Lorsque l’on visite un musée, surtout en Europe, on se doute bien que leurs riches collections de tableaux ou d’œuvres d’art ne se sont pas constituées en un jour. Mais on n’a pas toujours la possibilité d’en connaître l’histoire.


En visitant les collections du Louvre, à Paris, on imagine que les rois de France y sont pour quelque chose, sans parfois en savoir plus. Et ces contributions sont souvent un héritage national posthume dû à l’histoire plutôt qu’à la volonté de leur détenteur.


Les rois de France sont loin d’être les seuls amateurs d’art qui ont pu léguer leur nom et leurs œuvres d’art à l’histoire. Le musée du Prado à Madrid doit beaucoup aux rois d’Espagne. Les collections du musée de l’Ermitage, à Saint-Pétersbourg sont d’abord celles des Romanov, des tzars collectionneurs. Mais on connaît peut-être mois le rôle des princes Esterházy et leur contribution au musée des Beaux-Arts de Budapest, en Hongrie.

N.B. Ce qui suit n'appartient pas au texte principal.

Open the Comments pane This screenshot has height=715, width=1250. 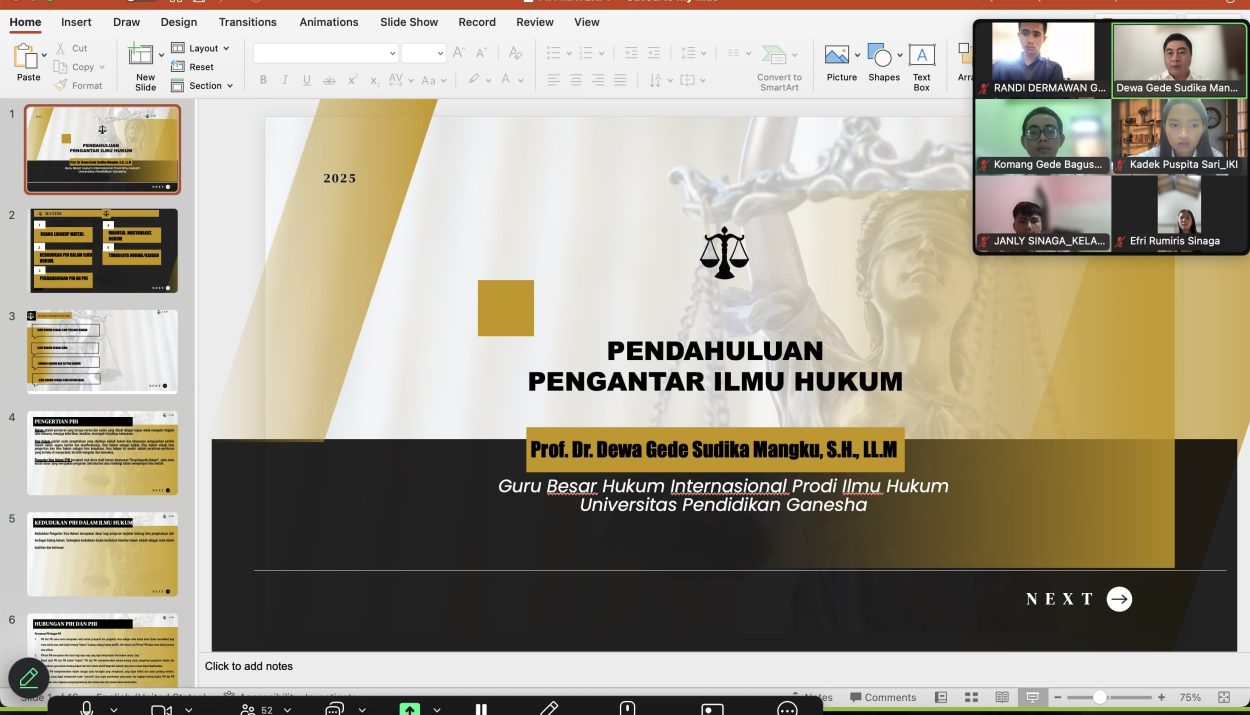881,697
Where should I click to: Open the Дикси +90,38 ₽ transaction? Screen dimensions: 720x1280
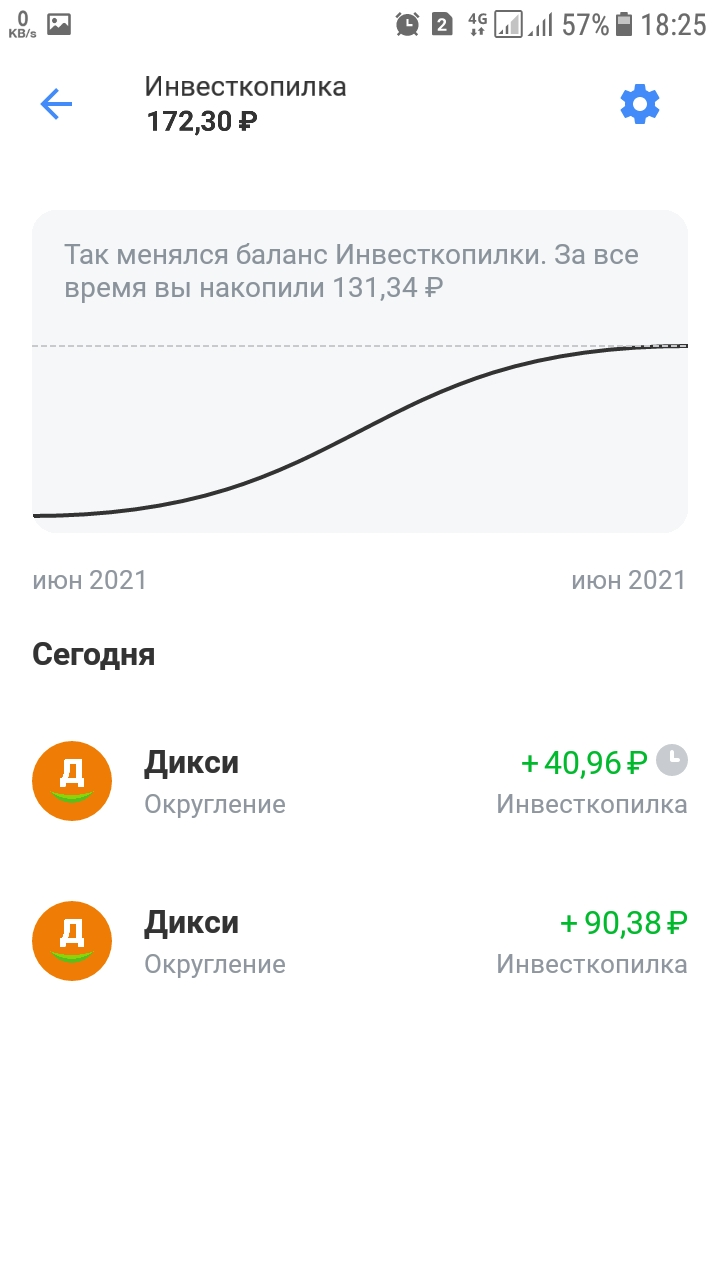[x=360, y=941]
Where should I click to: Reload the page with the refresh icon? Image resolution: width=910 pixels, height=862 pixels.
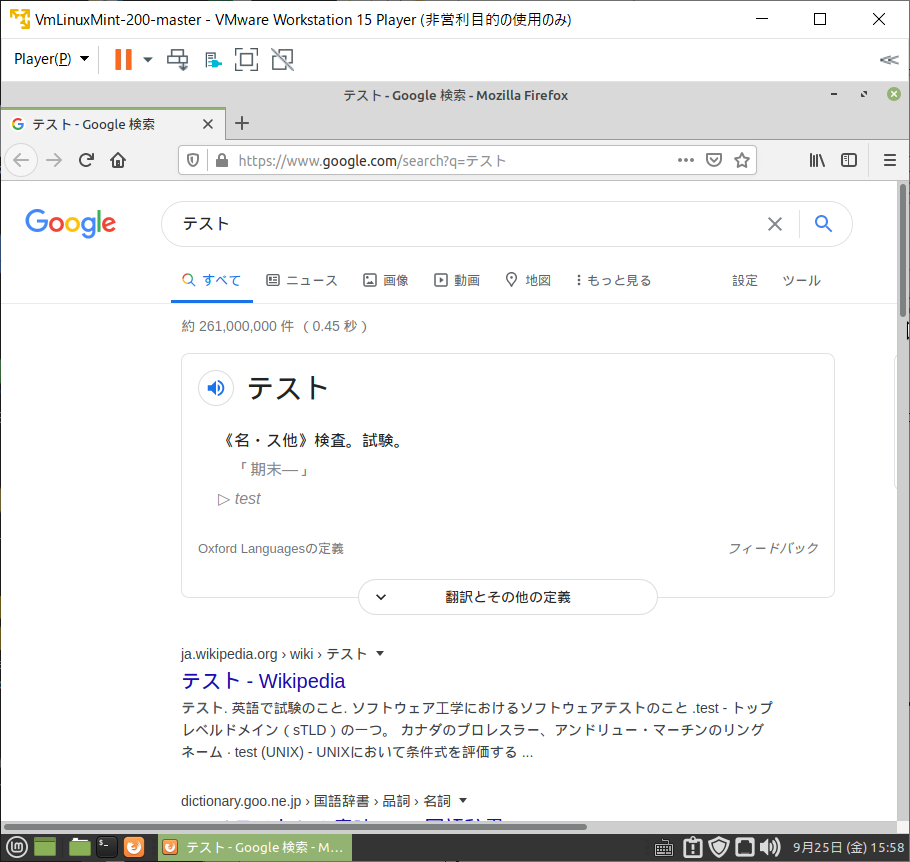pyautogui.click(x=86, y=160)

Les Esterházy sont une famille du nord de la Hongrie, non occupé par les Turcs lors de l’invasion de 1547. Mais François Esterházy (1533-1604) réagit contre cette situation. Ce sont ses descendants, son fils Nicolas 1er dit le Magnifique et son petit-fils Paul qui, par leur fidélité au Saint-Empire romain germanique, dirigé par les Habsbourg, et leurs combats contre les Turcs, assurent la renommée et la prospérité des Esterházy. En 1686, l’empereur Léopold 1er confère à Paul le titre de prince en reconnaissance des services rendus.


Des mécènes


Les Esterházy ont un goût marqué pour les arts et les ont soutenus dans divers domaines, dont l’architecture avec la construction de châteaux et de palais, confiée à des architectes de renom. La musique classique a aussi leur faveur et ils appuient des compositeurs comme Joseph Haydn, Franz Schubert ou Franz Liszt.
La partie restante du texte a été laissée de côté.